Plante aromatique et médicinale, la coriandre jouit depuis quelques années d’un intérêt croissant avec des surfaces voisinant les 2 000 hectares en 2021. « C’est une culture de diversification qui présente de nombreux intérêts agronomiques dont celui d’être peu gourmande en eau, déclare Benoît Martin, technicien culture chez AsteraSeed (lire l’encadré ci-contre). Rustique, elle s’accommode de sols sains, filtrants et pousse bien dans les argilo-calcaires. C’est une plante très mellifère qui laisse indifférents les oiseaux et le gibier en général. Enfin, elle est un bon précédent à blé. »

Bon précédent à blé

Cultivée sous contrat en multiplication de semences avec un prix défini avant semis, la production de coriandre requiert une installation dans une parcelle peu infestée de mauvaises herbes et surtout d’ambroisie. La coriandre ne bénéficie que de quelques homologations herbicides. « Afin de garantir la pureté spécifique, il est préférable d’attendre cinq à six ans pour semer une coriandre dans une parcelle qui a reçu une autre ombellifère (persil, carotte), poursuit Benoît Martin. Pour la même raison, les précédents paille ou pois sont à privilégier et les jachères ou le colza à éviter. »

Rouler avant de semer

La période optimale de semis se situe entre le 20 février et le 10 mars. Il faut disposer d’un sol bien ressuyé. Le terrain, structuré­ en profondeur, est préalablement roulé et une seconde fois après. Un semis sur sol soufflé est un semis raté. Il s’effectue à l’aide d’un semoir à céréales à quelque 10-15 kg par hectare, entre 1,5 et 2 cm de profondeur.

En raison de son faible pouvoir concurrentiel, le désherbage chimique de post-semis pré-levée est incontournable. Appliqué sur sol frais, il se décline en deux programmes au choix en fonction de la flore pressentie. Avec une dominante ray-grass, Défi est associé à Racer ME. Les deux herbicides contrôlent bien les graminées, y compris estivales, et des dicotylédones comme coquelicot, datura, gaillet, matricaire, renouée des oiseaux et véronique.

Face à une pression graminées modérée, l’association des produits Prowl 400 + Racer ME est privilégiée avec une bonne action sur chénopode, morelle, mouron ou encore lamier. « Les limaces apprécient la coriandre, ce qui peut entraîner une intervention molluscicide en cas d’attaque pendant la levée, prévient le technicien. Il est aussi indispensable de surveiller les thrips lors de l’émergence, même si les traitements sont rares. Et en cas de forte pression de pucerons, vecteurs de virose, il faut parfois intervenir. »

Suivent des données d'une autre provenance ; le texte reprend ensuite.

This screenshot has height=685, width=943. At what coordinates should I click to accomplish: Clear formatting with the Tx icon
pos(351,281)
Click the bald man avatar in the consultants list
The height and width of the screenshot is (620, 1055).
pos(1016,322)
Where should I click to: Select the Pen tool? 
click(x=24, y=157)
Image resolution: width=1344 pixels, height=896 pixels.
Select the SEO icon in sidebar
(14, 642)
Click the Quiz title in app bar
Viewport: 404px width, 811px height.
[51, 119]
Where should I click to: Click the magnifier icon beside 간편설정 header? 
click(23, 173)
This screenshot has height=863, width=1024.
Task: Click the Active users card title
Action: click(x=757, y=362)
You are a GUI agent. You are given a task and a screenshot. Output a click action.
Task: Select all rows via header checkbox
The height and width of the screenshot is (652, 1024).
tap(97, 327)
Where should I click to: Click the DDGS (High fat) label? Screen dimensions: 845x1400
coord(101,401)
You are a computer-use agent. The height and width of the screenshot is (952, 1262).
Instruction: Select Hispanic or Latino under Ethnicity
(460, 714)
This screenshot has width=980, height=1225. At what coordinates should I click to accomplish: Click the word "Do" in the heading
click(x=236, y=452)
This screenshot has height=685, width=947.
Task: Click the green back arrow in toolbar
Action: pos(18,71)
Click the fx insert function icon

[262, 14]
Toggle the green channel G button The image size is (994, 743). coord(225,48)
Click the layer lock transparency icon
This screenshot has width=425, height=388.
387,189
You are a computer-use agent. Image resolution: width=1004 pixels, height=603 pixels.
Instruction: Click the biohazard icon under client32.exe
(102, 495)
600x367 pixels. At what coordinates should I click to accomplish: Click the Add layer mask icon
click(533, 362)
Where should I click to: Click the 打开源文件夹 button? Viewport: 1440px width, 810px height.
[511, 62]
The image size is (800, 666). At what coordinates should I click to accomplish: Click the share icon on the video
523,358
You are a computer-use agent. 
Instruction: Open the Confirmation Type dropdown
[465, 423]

Surveiller limaces, thrips et pucerons

Elle est peu consommatrice d’azote. Deux apports d’une quarantaine d’unités durant la montaison suffisent à couvrir les besoins de la culture. Enfin, lors des printemps humides, un fongicide à base d’azoxystrobine peut être nécessaire en début de floraison. Le cycle végétatif se prolonge jusqu’au début août pour une maturité et une récolte à la moissonneuse fin août.